PROBLEM STATEMENT
Copy out the following data verbatim, line for line.

WORKING DATA
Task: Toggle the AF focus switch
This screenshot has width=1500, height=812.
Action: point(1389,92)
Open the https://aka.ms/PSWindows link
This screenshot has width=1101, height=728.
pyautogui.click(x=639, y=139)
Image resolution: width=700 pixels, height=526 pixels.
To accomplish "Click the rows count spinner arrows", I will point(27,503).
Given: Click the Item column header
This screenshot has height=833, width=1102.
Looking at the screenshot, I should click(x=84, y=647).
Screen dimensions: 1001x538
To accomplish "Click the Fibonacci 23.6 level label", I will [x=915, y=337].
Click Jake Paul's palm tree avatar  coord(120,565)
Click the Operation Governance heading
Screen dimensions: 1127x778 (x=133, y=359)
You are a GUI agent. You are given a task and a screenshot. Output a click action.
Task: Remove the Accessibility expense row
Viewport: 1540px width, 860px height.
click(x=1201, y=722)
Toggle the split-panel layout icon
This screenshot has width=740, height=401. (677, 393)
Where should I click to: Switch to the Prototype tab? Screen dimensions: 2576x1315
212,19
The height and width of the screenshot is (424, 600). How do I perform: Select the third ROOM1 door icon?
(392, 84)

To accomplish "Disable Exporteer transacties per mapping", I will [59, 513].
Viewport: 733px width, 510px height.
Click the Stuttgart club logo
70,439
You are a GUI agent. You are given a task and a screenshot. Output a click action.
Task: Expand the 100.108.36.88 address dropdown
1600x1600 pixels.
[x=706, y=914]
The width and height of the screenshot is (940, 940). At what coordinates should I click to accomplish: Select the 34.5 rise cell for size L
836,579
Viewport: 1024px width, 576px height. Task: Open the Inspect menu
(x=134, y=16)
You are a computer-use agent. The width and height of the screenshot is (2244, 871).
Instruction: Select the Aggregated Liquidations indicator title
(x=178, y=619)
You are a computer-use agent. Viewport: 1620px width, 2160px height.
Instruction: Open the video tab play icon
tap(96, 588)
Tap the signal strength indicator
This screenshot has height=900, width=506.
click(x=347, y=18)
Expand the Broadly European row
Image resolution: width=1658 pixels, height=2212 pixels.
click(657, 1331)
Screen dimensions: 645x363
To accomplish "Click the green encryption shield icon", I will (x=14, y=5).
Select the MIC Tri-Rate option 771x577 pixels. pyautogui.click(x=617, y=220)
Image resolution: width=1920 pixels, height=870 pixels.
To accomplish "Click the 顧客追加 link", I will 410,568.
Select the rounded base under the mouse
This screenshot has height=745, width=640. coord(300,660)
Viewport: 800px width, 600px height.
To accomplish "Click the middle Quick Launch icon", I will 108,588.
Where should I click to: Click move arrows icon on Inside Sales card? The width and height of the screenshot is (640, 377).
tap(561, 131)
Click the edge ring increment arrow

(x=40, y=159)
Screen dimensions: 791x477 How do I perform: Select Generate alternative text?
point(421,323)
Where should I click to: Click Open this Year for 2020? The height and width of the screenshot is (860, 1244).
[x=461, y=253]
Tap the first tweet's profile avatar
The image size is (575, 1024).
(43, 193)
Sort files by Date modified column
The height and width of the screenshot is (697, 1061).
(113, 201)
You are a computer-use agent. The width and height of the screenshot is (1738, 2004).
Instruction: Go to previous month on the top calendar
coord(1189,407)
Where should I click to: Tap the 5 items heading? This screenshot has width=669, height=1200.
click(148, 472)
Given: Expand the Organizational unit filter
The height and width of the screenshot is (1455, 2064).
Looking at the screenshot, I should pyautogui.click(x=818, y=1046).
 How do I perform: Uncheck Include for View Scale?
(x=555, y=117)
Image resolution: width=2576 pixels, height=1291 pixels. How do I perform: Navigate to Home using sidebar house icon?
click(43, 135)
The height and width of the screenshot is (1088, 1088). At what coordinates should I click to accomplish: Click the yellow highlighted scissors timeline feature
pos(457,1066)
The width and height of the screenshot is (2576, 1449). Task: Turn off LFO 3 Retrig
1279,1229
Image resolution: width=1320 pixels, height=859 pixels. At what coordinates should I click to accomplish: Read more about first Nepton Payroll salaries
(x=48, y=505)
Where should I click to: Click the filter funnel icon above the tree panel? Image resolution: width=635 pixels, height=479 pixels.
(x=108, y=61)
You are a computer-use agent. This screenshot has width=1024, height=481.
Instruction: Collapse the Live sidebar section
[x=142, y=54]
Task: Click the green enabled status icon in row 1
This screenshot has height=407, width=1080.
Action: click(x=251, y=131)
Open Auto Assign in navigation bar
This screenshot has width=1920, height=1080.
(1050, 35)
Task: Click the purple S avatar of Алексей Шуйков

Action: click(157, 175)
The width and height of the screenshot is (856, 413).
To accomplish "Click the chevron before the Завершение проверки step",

RESPONSE TO THIS TASK
Task: Toggle the AF focus switch
This screenshot has width=1500, height=812.
Action: point(1389,92)
Open the https://aka.ms/PSWindows link
This screenshot has width=1101, height=728.
pyautogui.click(x=639, y=139)
Image resolution: width=700 pixels, height=526 pixels.
To accomplish "Click the rows count spinner arrows", I will point(27,503).
Given: Click the Item column header
This screenshot has height=833, width=1102.
Looking at the screenshot, I should click(x=84, y=647).
Screen dimensions: 1001x538
To accomplish "Click the Fibonacci 23.6 level label", I will [x=915, y=337].
Click Jake Paul's palm tree avatar  coord(120,565)
Click the Operation Governance heading
Screen dimensions: 1127x778 (x=133, y=359)
You are a GUI agent. You are given a task and a screenshot. Output a click action.
Task: Remove the Accessibility expense row
Viewport: 1540px width, 860px height.
click(x=1201, y=722)
Toggle the split-panel layout icon
This screenshot has width=740, height=401. (677, 393)
Where should I click to: Switch to the Prototype tab? Screen dimensions: 2576x1315
212,19
The height and width of the screenshot is (424, 600). How do I perform: Select the third ROOM1 door icon?
(392, 84)

To accomplish "Disable Exporteer transacties per mapping", I will [59, 513].
Viewport: 733px width, 510px height.
Click the Stuttgart club logo
70,439
You are a GUI agent. You are given a task and a screenshot. Output a click action.
Task: Expand the 100.108.36.88 address dropdown
1600x1600 pixels.
[x=706, y=914]
The width and height of the screenshot is (940, 940). At what coordinates should I click to accomplish: Select the 34.5 rise cell for size L
836,579
Viewport: 1024px width, 576px height. Task: Open the Inspect menu
(x=134, y=16)
You are a computer-use agent. The width and height of the screenshot is (2244, 871).
Instruction: Select the Aggregated Liquidations indicator title
(x=178, y=619)
You are a computer-use agent. Viewport: 1620px width, 2160px height.
Instruction: Open the video tab play icon
tap(96, 588)
Tap the signal strength indicator
This screenshot has height=900, width=506.
click(x=347, y=18)
Expand the Broadly European row
Image resolution: width=1658 pixels, height=2212 pixels.
click(657, 1331)
Screen dimensions: 645x363
To accomplish "Click the green encryption shield icon", I will (x=14, y=5).
Select the MIC Tri-Rate option 771x577 pixels. pyautogui.click(x=617, y=220)
Image resolution: width=1920 pixels, height=870 pixels.
To accomplish "Click the 顧客追加 link", I will 410,568.
Select the rounded base under the mouse
This screenshot has height=745, width=640. coord(300,660)
Viewport: 800px width, 600px height.
To accomplish "Click the middle Quick Launch icon", I will 108,588.
Where should I click to: Click move arrows icon on Inside Sales card? The width and height of the screenshot is (640, 377).
tap(561, 131)
Click the edge ring increment arrow

(x=40, y=159)
Screen dimensions: 791x477 How do I perform: Select Generate alternative text?
point(421,323)
Where should I click to: Click Open this Year for 2020? The height and width of the screenshot is (860, 1244).
[x=461, y=253]
Tap the first tweet's profile avatar
The image size is (575, 1024).
(43, 193)
Sort files by Date modified column
The height and width of the screenshot is (697, 1061).
(113, 201)
You are a computer-use agent. The width and height of the screenshot is (1738, 2004).
Instruction: Go to previous month on the top calendar
coord(1189,407)
Where should I click to: Tap the 5 items heading? This screenshot has width=669, height=1200.
click(148, 472)
Given: Expand the Organizational unit filter
The height and width of the screenshot is (1455, 2064).
Looking at the screenshot, I should pyautogui.click(x=818, y=1046).
 How do I perform: Uncheck Include for View Scale?
(x=555, y=117)
Image resolution: width=2576 pixels, height=1291 pixels. How do I perform: Navigate to Home using sidebar house icon?
click(43, 135)
The height and width of the screenshot is (1088, 1088). At what coordinates should I click to accomplish: Click the yellow highlighted scissors timeline feature
pos(457,1066)
The width and height of the screenshot is (2576, 1449). Task: Turn off LFO 3 Retrig
1279,1229
Image resolution: width=1320 pixels, height=859 pixels. At what coordinates should I click to accomplish: Read more about first Nepton Payroll salaries
(x=48, y=505)
Where should I click to: Click the filter funnel icon above the tree panel? Image resolution: width=635 pixels, height=479 pixels.
(x=108, y=61)
You are a computer-use agent. This screenshot has width=1024, height=481.
Instruction: Collapse the Live sidebar section
[x=142, y=54]
Task: Click the green enabled status icon in row 1
This screenshot has height=407, width=1080.
Action: click(x=251, y=131)
Open Auto Assign in navigation bar
This screenshot has width=1920, height=1080.
(1050, 35)
Task: Click the purple S avatar of Алексей Шуйков

Action: click(157, 175)
The width and height of the screenshot is (856, 413).
To accomplish "Click the chevron before the Завершение проверки step",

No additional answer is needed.